**Work required:**
Quote the records word for word, from the line containing "will click(56, 214)." through the line containing "Looking at the screenshot, I should tap(52, 202).", with both of those lines included.

**Extracted data:**
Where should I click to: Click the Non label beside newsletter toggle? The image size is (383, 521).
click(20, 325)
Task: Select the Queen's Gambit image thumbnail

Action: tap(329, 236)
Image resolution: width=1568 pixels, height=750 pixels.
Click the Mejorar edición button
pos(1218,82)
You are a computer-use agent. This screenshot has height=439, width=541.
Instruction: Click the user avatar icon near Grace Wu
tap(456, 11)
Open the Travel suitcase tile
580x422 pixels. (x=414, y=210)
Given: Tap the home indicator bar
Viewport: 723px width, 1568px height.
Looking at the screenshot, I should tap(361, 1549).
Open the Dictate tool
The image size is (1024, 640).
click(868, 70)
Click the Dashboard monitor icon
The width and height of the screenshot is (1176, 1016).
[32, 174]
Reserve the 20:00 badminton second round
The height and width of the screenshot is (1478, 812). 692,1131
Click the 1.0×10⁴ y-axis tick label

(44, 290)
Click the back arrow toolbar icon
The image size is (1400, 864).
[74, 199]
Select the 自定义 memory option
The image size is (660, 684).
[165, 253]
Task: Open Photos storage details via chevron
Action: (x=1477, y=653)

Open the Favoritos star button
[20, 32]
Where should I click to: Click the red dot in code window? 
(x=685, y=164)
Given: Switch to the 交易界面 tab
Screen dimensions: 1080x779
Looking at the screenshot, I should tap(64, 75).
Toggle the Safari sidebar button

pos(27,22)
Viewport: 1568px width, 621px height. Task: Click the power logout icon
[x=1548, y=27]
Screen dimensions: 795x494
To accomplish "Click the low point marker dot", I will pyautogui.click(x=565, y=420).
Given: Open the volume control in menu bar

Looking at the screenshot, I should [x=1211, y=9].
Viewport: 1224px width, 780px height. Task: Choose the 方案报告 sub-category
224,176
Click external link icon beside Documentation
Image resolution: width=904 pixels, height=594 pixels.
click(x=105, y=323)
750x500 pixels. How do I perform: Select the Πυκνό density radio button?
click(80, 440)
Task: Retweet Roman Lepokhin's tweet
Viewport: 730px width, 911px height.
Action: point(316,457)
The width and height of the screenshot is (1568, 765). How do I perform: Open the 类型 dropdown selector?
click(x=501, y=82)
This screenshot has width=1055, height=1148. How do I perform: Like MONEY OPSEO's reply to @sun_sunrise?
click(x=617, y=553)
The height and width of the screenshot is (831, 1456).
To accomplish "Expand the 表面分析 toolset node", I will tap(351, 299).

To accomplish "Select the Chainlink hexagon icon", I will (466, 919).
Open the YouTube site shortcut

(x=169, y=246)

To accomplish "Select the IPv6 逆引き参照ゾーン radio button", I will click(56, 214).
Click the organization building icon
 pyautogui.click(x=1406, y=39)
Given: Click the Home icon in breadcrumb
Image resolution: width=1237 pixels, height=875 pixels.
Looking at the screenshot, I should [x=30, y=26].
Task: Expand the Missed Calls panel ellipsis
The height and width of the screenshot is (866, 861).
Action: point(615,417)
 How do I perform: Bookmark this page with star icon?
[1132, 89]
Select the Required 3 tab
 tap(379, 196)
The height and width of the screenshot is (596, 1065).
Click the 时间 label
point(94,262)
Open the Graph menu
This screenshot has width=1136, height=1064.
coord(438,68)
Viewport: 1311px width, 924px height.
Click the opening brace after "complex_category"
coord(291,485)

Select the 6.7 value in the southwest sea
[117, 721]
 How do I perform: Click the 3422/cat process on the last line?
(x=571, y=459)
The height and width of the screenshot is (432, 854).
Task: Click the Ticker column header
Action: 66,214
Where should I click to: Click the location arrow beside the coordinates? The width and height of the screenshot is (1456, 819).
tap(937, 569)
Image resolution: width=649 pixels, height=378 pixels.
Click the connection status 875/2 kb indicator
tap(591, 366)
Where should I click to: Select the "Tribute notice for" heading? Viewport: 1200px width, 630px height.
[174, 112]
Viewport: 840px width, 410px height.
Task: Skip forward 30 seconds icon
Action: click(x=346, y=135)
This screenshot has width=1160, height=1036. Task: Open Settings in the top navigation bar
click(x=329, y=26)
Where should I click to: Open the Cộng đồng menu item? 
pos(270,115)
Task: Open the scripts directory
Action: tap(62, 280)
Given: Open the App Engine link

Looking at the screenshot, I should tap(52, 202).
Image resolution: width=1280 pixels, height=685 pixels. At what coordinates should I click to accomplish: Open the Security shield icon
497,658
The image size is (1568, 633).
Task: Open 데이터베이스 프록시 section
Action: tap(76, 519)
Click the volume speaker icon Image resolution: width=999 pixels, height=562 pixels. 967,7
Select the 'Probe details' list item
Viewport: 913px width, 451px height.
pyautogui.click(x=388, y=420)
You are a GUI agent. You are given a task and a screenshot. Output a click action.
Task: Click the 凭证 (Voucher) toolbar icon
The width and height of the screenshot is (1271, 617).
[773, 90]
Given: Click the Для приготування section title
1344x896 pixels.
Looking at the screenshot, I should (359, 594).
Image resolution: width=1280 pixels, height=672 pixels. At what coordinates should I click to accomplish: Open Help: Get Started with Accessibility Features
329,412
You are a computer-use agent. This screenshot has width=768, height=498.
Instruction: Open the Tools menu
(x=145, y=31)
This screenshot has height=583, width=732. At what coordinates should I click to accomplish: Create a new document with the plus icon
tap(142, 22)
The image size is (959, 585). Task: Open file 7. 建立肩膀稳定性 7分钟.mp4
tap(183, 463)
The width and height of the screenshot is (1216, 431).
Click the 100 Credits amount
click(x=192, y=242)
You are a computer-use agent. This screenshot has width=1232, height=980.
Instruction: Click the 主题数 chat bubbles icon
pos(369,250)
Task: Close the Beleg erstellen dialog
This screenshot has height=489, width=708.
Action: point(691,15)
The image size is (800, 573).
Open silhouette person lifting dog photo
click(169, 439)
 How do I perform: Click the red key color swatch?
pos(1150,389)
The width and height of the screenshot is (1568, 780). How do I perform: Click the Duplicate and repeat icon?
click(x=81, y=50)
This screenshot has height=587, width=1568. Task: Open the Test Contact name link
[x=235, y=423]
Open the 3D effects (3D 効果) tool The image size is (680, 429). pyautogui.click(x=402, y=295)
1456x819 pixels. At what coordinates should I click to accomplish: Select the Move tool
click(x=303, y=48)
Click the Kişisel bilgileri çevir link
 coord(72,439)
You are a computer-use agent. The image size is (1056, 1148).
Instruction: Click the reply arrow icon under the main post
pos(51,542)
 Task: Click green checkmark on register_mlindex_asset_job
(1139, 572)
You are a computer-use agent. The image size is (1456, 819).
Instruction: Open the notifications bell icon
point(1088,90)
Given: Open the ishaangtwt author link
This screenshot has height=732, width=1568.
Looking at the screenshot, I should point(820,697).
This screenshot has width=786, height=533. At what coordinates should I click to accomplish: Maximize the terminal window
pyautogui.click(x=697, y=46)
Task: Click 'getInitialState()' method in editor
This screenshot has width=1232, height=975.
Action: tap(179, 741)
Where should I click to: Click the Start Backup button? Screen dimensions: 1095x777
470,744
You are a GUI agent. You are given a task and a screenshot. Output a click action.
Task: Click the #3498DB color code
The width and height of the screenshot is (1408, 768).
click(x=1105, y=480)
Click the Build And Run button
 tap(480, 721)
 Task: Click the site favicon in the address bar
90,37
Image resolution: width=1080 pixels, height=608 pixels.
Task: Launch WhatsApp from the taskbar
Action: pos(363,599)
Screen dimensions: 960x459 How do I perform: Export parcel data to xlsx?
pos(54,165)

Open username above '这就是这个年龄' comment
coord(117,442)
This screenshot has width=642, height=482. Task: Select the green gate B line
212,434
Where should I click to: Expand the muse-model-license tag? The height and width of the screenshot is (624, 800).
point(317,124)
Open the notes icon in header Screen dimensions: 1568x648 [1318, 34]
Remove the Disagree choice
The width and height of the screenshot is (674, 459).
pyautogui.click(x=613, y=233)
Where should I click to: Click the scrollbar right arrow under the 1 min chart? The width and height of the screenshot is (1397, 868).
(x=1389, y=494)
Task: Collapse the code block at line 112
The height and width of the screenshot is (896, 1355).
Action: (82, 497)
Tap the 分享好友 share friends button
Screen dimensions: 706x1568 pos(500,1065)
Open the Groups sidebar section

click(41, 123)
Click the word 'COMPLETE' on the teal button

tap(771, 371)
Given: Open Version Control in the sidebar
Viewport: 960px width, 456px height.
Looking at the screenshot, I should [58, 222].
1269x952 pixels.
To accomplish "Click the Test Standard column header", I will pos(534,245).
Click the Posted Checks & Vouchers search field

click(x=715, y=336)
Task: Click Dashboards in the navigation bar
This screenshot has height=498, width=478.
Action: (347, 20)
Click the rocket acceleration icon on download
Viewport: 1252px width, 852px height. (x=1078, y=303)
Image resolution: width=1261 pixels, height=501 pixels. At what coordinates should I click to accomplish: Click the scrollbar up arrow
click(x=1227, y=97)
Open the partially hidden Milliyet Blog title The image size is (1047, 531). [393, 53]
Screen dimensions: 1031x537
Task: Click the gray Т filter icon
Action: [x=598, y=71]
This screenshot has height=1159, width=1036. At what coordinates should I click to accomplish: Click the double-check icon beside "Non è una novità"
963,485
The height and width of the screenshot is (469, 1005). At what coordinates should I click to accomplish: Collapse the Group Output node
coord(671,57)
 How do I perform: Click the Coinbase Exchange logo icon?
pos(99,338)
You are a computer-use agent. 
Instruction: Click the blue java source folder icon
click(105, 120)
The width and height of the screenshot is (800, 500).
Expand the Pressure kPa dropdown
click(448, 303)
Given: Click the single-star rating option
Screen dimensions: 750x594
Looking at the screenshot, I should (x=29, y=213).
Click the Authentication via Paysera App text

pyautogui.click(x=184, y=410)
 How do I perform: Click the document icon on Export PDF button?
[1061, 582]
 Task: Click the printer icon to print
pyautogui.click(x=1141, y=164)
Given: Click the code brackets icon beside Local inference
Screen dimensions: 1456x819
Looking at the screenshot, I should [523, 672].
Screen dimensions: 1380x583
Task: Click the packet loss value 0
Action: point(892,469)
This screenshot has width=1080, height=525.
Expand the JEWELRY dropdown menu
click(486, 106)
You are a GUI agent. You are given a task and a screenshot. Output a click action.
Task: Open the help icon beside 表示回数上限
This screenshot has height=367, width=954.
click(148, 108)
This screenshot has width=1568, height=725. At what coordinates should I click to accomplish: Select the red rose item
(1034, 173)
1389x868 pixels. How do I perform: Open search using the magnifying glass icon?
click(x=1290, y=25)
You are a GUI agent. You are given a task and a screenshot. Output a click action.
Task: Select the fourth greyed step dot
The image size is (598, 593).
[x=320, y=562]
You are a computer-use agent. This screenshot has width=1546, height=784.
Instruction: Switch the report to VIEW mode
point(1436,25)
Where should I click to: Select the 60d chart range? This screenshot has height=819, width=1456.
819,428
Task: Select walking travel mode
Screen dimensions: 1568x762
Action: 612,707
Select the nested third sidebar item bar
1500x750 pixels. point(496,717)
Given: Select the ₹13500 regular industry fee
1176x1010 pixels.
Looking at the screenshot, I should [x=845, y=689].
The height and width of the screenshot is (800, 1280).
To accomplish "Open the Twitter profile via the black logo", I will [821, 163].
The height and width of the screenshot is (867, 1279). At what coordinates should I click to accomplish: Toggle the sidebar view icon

**Answer:**
To accomplish "Select the IPv6 逆引き参照ゾーン radio button", I will click(56, 214).
Click the organization building icon
 pyautogui.click(x=1406, y=39)
Given: Click the Home icon in breadcrumb
Image resolution: width=1237 pixels, height=875 pixels.
Looking at the screenshot, I should [x=30, y=26].
Task: Expand the Missed Calls panel ellipsis
The height and width of the screenshot is (866, 861).
Action: point(615,417)
 How do I perform: Bookmark this page with star icon?
[1132, 89]
Select the Required 3 tab
 tap(379, 196)
The height and width of the screenshot is (596, 1065).
Click the 时间 label
point(94,262)
Open the Graph menu
This screenshot has width=1136, height=1064.
coord(438,68)
Viewport: 1311px width, 924px height.
Click the opening brace after "complex_category"
coord(291,485)

Select the 6.7 value in the southwest sea
[117, 721]
 How do I perform: Click the 3422/cat process on the last line?
(x=571, y=459)
The height and width of the screenshot is (432, 854).
Task: Click the Ticker column header
Action: 66,214
Where should I click to: Click the location arrow beside the coordinates? The width and height of the screenshot is (1456, 819).
tap(937, 569)
Image resolution: width=649 pixels, height=378 pixels.
Click the connection status 875/2 kb indicator
tap(591, 366)
Where should I click to: Select the "Tribute notice for" heading? Viewport: 1200px width, 630px height.
[174, 112]
Viewport: 840px width, 410px height.
Task: Skip forward 30 seconds icon
Action: click(x=346, y=135)
This screenshot has width=1160, height=1036. Task: Open Settings in the top navigation bar
click(x=329, y=26)
Where should I click to: Open the Cộng đồng menu item? 
pos(270,115)
Task: Open the scripts directory
Action: tap(62, 280)
Given: Open the App Engine link

Looking at the screenshot, I should tap(52, 202).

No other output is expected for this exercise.